ENVIADO ESPECIAL, En el palco presidencial hay un cura cuya función allí no se nos alcanza, aunque aceptamos que debe ser importantisima. Va de sotana preconciliar, pero -así de paradójica es la vida- da la nota de color y acaso sea esa, por ejemplo, una de sus funciones, por cierto nada desdeñable. La nota de color es necesaria en este valle de lágrimas, y en los toros, más.De aquí que procuremos no dejar pasar mucho tiempo sin prestarle atención. El buen pastor distrae la tarde en placentera contemplación de los tendidos, y sólo de cuando en cuando atiende a la lidia. Debe ser buen aficionado, pues cuando lo hace algo importante sucede en el ruedo. Así, ayer no le quitaba ojo al primer pupilo de Ramón Sánchez, que era terciadito, seguramente tocado de pitones, flojo, pero de mucha clase. Remató el toro en tablas, de salida, embistió codicioso a los capotes, se arrancó de largo y con fijeza al caballo, y para la muleta tuvo nobleza. Sin embargo, su invalidez le impedía lucir la bravura. Paquirri le toreó con mucho oficio y vulgaridad.

Plaza de Salamanca

Cuarta corrida de feria.

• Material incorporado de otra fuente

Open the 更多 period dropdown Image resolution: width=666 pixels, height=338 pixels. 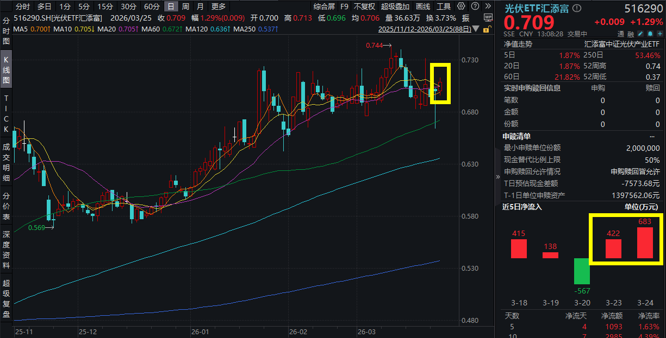218,7
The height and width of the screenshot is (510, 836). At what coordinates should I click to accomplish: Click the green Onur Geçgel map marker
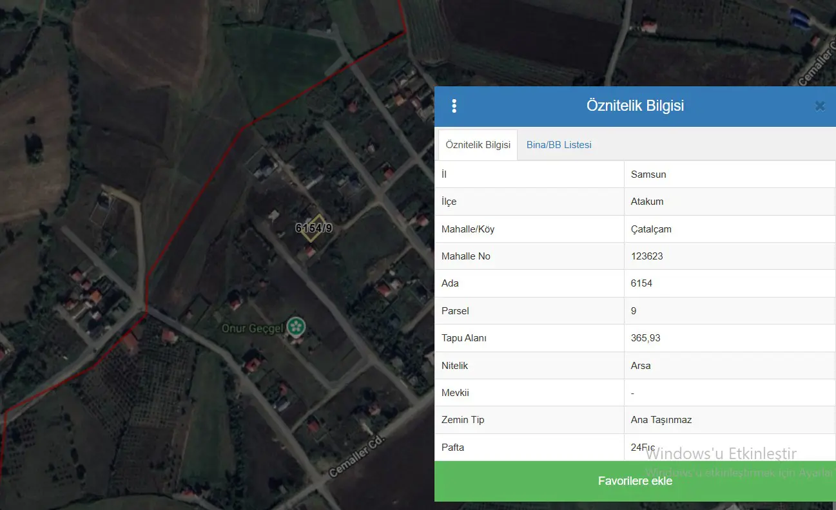click(x=296, y=326)
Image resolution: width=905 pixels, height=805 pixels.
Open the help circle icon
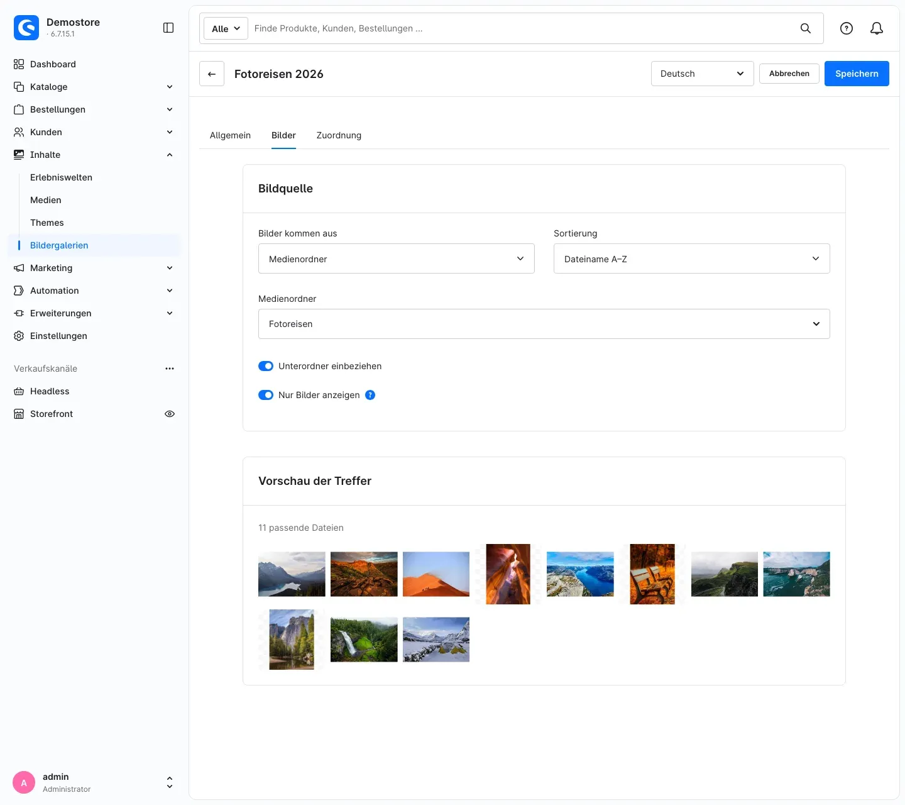tap(847, 28)

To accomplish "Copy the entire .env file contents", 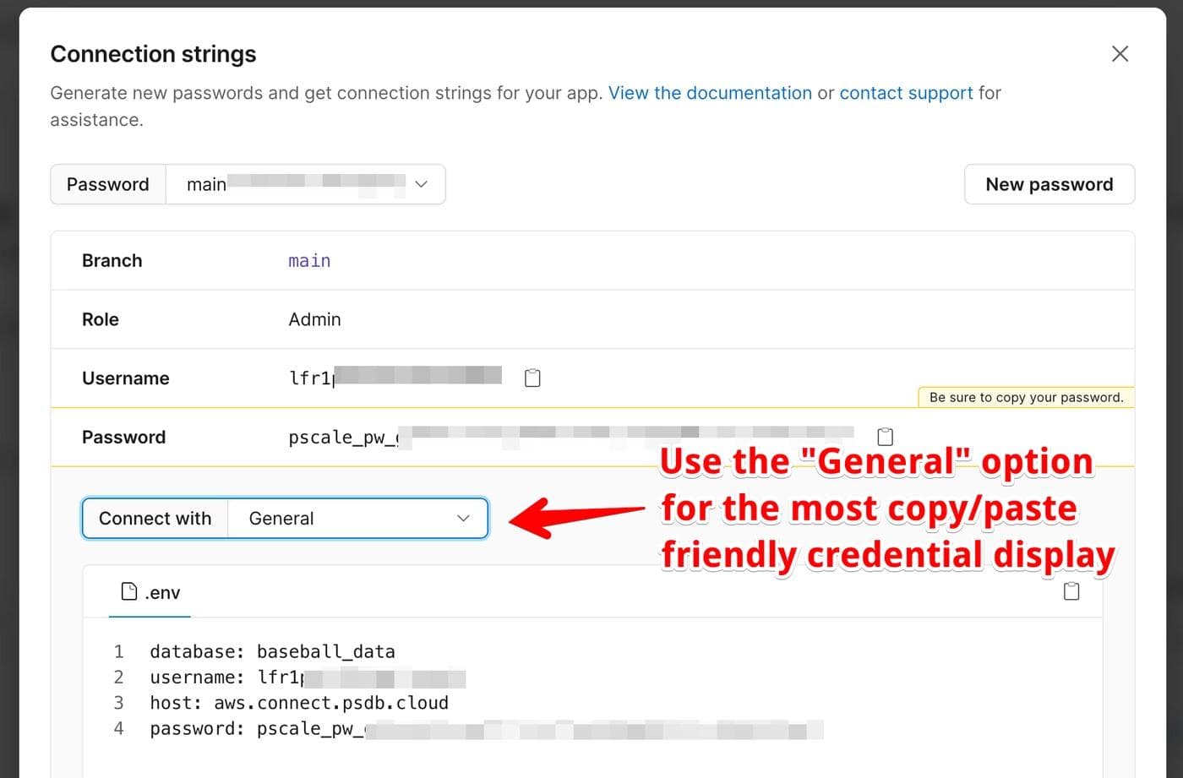I will 1071,592.
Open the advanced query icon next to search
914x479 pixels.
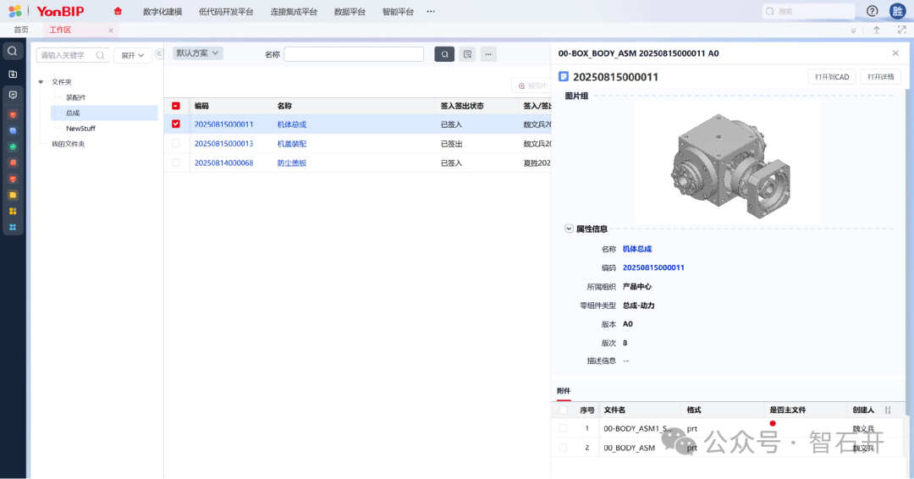(467, 54)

Toros de Ramón Sánchez, desiguales, en general, escasos de trapío, flojos, varios sospechosos de pitones. Paquirri: estocada desprendida (oreja). Gran estocada (dos orejas). Angel Teruel: estocada trasera atravesada (silencio). Estocada perpendicular atravesada y cuatro descabellos barrenando (vuelta). Niño de la Capea: pinchazo, estocada y descabello (silencio). Tres pinchazos y estocada (palmas).

También el cura del palco siguió con interés la espectacular pelea del cuarto en el primer tercio, el cual, pronto y alegre, se arrancaba desde bastante distancia, y en uno de los encontronazos desmontó. En banderillas se vino abajo, acabó aplomado y soportó con sosería que el barbateño se volcó sobre el morrillo en un volapié sensacional y metió la espada, hasta el puño, por el hoyo de las agujas.

Paquirri, que estaba en un interesante punto de madurez, no, artística, pero si técnica, daría en el quinto el capotazo de la tarde. Sus compañeros se dedicaban a aparcar al toro -también bravo en el caballo- con afanosas y poco eficaces bregas, y cuando le llegó el turno marcó el lance, con gracia y maestría, a una mano -no necesitó más- y dejó en suerte el toro a la distancia debida. Ese ramonsánchez, flojo y de temperamento aborregado, permitió que Teruel le instrumentara los muchos y compuestitos pases de siempre. Aburrió un poco Teruel.

El resto del ganado, flojo, como toda la corrida, resultó manso. El cura del palco estará de acuerdo, casi seguro, pues prestaba poca o ninguna atención a su lidia. Hacía bien, porque apenas se perdió nada. La faenita superficial de Teruel al insignificante segundo olvidada está. Con el tercero, que carecía de clase, no se acopló el Niño de la Capea. El sexto, a pesar de que fue el más manso de todos, acabó muy noble, y la faena del Niño de la Capea, interminable, se podría calificar midiendo las aceleraciones crecientes de sus pases, los tirones, el trajín que se traía, aquella forma de descoyuntar el cuerpo, como si el toreo fuera oficio de contorsionistas. Mucho corre y salta el Niño de la Capea.

Dice Manuel Molés en su columna de Pueblo que el cura del palco es mi debilidad. Quizá no tanto, pero he de reconocer que me enternece. Un cura, en calidad de asesor de la presidencia, es un gran hallazgo que debiera incorporarse al nuevo reglamento. Mas, con arreglo a la Constitución, se tendría que dar cabida, igualmente, a ministros de otras confesiones, y de paso, a un agnóstico y a un francmasón o similar, para que los hiciera rabiar a todos y alborotara el palco. Qué emoción entonces.